*Written request*. Output every line of the entries exactly as shown, from the line containing "The image size is (325, 802)." down to the line containing "Action: click(x=38, y=224)", with both of those lines included.

*Provided material*.
%%

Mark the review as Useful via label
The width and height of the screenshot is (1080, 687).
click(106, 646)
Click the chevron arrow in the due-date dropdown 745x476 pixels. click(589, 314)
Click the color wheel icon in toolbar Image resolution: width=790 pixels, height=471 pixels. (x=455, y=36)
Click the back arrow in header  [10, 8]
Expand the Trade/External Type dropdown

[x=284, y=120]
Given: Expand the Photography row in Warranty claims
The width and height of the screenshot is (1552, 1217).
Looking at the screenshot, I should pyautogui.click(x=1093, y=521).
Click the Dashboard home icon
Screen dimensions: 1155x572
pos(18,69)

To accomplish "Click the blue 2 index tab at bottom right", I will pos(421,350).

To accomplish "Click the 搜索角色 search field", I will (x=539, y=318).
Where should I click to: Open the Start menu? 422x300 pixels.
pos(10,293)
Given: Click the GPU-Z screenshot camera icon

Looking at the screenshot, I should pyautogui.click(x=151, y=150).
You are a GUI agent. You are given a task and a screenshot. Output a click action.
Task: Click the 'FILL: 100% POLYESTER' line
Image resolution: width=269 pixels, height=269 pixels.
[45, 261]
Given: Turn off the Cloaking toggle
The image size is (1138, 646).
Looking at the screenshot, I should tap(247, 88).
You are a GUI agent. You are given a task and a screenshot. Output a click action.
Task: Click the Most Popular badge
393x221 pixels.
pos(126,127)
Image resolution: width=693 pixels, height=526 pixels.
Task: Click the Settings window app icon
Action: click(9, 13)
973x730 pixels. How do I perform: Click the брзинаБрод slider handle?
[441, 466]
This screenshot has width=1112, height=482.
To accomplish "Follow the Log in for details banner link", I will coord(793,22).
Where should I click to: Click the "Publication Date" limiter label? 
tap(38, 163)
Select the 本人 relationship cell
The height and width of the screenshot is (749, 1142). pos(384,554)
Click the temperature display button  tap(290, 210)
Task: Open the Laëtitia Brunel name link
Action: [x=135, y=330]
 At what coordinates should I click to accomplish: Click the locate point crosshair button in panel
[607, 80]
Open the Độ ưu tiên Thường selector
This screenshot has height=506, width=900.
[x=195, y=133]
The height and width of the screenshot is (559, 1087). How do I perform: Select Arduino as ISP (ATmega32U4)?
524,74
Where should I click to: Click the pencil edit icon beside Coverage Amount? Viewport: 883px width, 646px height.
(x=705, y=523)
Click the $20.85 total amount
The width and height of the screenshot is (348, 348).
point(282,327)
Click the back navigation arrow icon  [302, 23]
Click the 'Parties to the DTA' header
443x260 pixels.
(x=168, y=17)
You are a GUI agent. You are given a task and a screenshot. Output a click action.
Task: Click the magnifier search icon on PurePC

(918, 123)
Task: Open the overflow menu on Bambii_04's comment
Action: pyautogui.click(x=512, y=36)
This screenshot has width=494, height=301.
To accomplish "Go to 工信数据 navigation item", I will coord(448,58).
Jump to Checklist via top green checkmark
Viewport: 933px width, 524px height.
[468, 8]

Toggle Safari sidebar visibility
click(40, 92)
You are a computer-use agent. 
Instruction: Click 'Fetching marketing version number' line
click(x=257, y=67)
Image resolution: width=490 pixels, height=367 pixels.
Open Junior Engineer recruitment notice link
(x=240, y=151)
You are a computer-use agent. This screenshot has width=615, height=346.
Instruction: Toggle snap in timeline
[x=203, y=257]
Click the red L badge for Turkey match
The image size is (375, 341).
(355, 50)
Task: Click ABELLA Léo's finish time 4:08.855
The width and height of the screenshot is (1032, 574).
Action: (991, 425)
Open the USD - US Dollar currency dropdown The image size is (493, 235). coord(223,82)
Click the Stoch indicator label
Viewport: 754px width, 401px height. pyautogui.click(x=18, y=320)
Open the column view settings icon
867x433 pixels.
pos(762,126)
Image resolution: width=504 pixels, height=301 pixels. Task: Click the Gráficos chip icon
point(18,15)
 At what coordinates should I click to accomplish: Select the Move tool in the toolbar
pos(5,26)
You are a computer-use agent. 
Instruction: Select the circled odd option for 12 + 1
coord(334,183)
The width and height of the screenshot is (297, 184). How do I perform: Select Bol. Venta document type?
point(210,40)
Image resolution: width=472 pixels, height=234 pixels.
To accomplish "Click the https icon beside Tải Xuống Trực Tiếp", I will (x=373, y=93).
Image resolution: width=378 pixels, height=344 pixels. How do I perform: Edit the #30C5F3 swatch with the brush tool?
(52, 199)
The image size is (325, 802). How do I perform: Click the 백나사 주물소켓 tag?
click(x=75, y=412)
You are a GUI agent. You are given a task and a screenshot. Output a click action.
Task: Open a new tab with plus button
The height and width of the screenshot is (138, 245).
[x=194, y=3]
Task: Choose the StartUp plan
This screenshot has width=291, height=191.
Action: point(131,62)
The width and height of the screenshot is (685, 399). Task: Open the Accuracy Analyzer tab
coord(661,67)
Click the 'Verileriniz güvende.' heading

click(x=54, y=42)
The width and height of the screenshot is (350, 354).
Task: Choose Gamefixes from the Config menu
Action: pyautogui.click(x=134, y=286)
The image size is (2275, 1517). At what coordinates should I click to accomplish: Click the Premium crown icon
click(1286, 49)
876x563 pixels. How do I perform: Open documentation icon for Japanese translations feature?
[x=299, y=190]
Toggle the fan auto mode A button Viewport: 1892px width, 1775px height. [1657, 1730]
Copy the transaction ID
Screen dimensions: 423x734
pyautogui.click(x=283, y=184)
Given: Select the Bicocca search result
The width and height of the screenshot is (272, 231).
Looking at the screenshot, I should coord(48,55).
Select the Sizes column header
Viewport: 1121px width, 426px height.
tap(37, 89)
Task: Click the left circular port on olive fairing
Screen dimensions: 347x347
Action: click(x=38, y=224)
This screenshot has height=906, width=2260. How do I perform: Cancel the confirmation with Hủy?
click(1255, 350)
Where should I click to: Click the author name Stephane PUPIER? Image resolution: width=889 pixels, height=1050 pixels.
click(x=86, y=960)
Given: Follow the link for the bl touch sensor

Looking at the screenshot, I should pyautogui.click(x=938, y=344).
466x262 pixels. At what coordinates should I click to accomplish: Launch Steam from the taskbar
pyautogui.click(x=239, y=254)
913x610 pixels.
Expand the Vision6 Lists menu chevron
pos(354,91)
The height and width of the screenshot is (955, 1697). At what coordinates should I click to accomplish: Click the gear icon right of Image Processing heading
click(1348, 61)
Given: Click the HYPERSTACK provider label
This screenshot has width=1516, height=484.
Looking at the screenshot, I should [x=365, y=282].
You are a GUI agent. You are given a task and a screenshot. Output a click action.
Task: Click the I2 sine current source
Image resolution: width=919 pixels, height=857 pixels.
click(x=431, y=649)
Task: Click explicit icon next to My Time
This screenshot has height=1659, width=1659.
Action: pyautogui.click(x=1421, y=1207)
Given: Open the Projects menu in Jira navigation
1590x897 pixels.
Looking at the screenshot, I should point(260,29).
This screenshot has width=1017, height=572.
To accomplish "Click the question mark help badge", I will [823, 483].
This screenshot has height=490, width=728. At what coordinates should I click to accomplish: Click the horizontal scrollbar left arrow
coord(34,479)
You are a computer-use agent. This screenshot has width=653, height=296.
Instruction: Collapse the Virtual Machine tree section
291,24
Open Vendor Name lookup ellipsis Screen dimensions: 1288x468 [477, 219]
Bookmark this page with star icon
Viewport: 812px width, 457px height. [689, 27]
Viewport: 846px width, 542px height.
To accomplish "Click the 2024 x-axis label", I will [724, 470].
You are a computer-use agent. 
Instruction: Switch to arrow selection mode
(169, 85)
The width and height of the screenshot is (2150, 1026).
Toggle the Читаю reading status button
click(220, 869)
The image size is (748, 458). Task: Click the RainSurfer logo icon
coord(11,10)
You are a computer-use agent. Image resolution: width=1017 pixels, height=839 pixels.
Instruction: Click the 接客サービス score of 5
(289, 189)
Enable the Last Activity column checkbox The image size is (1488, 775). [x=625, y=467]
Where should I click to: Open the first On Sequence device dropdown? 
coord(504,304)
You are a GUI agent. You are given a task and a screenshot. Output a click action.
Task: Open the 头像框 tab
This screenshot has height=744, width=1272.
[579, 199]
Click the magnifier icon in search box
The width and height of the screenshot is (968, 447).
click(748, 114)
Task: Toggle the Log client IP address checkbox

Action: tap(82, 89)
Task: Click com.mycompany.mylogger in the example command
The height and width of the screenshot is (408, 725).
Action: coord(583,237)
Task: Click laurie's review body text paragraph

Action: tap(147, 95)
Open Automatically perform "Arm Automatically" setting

%%

*Result of this task*.
The image size is (325, 802). How do I perform: Click the 백나사 주물소켓 tag?
click(x=75, y=412)
You are a GUI agent. You are given a task and a screenshot. Output a click action.
Task: Open a new tab with plus button
The height and width of the screenshot is (138, 245).
[x=194, y=3]
Task: Choose the StartUp plan
This screenshot has width=291, height=191.
Action: point(131,62)
The width and height of the screenshot is (685, 399). Task: Open the Accuracy Analyzer tab
coord(661,67)
Click the 'Verileriniz güvende.' heading

click(x=54, y=42)
The width and height of the screenshot is (350, 354).
Task: Choose Gamefixes from the Config menu
Action: pyautogui.click(x=134, y=286)
The image size is (2275, 1517). At what coordinates should I click to accomplish: Click the Premium crown icon
click(1286, 49)
876x563 pixels. How do I perform: Open documentation icon for Japanese translations feature?
[x=299, y=190]
Toggle the fan auto mode A button Viewport: 1892px width, 1775px height. [1657, 1730]
Copy the transaction ID
Screen dimensions: 423x734
pyautogui.click(x=283, y=184)
Given: Select the Bicocca search result
The width and height of the screenshot is (272, 231).
Looking at the screenshot, I should coord(48,55).
Select the Sizes column header
Viewport: 1121px width, 426px height.
tap(37, 89)
Task: Click the left circular port on olive fairing
Screen dimensions: 347x347
Action: click(x=38, y=224)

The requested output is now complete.